* What you will do
Only those lines in the data below from the line containing "The image size is (1173, 1208)." through the line containing "Task: Select the Windows (C:) drive icon", both included, should be restated word for word.

____ Given data

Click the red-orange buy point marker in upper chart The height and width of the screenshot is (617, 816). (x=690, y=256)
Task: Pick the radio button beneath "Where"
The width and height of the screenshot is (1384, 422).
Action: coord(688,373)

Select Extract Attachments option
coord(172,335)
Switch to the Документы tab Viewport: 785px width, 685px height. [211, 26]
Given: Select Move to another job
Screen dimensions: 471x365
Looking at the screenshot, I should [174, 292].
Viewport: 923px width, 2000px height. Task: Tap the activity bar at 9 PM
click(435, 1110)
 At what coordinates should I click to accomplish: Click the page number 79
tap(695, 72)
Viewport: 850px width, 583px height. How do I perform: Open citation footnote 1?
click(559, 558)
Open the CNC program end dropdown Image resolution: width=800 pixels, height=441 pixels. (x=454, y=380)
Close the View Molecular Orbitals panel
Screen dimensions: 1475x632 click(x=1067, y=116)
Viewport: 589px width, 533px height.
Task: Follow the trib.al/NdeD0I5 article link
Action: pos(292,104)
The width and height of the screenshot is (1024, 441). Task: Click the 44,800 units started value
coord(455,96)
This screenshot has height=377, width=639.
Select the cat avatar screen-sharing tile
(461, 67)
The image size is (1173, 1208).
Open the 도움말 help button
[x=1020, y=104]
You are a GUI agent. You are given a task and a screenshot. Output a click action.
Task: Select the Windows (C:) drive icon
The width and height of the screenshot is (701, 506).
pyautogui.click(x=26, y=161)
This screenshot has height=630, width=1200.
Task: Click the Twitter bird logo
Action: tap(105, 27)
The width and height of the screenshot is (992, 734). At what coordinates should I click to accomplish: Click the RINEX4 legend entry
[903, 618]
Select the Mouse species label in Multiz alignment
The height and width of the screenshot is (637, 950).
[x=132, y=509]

________

* Task answer
The image size is (1173, 1208).
Open the 도움말 help button
[x=1020, y=104]
You are a GUI agent. You are given a task and a screenshot. Output a click action.
Task: Select the Windows (C:) drive icon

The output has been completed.